● GIVEN INFORMATION
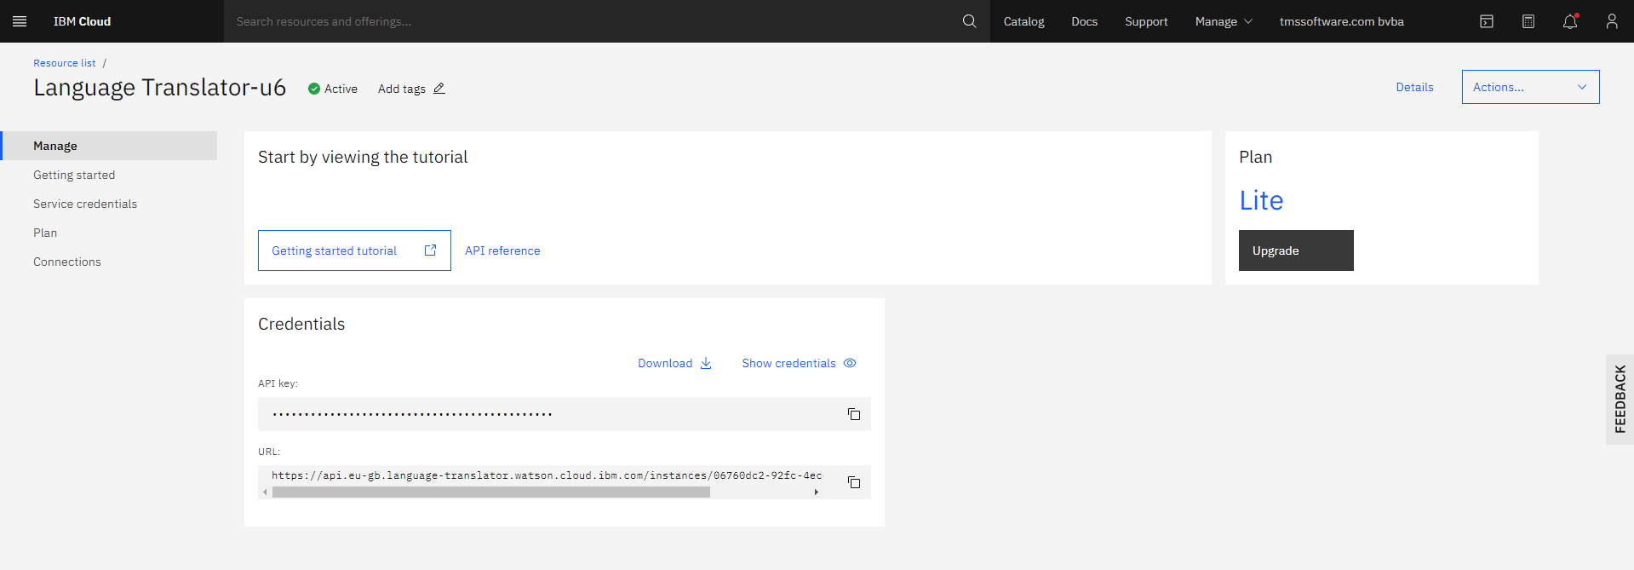The image size is (1634, 570).
Task: Copy the API key to clipboard
Action: 854,414
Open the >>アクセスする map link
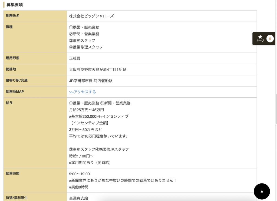The height and width of the screenshot is (201, 277). [83, 92]
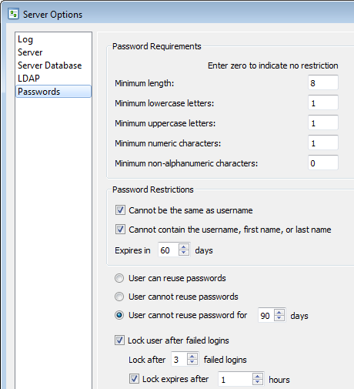354x389 pixels.
Task: Select User cannot reuse passwords option
Action: click(119, 297)
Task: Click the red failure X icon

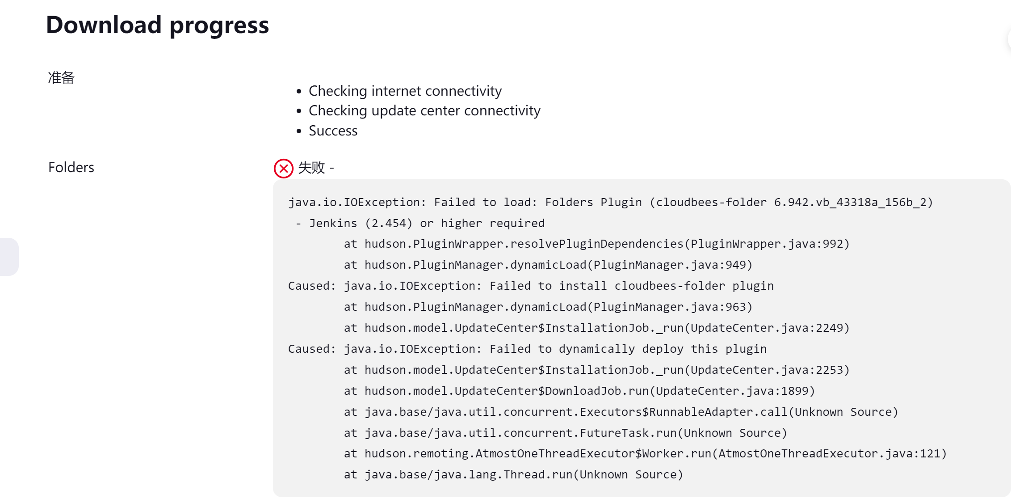Action: pyautogui.click(x=283, y=169)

● EXERCISE REQUIREMENTS
Copy out only the lines from the one containing "Open the >>アクセスする map link" to the end of the entries, unchanged. Drop the pictures.

● SOLUTION TO THIS EXERCISE
Open the >>アクセスする map link
The height and width of the screenshot is (201, 277). [83, 92]
354x389 pixels.
Task: Select User cannot reuse passwords option
Action: click(119, 297)
Task: Click the red failure X icon

Action: pyautogui.click(x=283, y=169)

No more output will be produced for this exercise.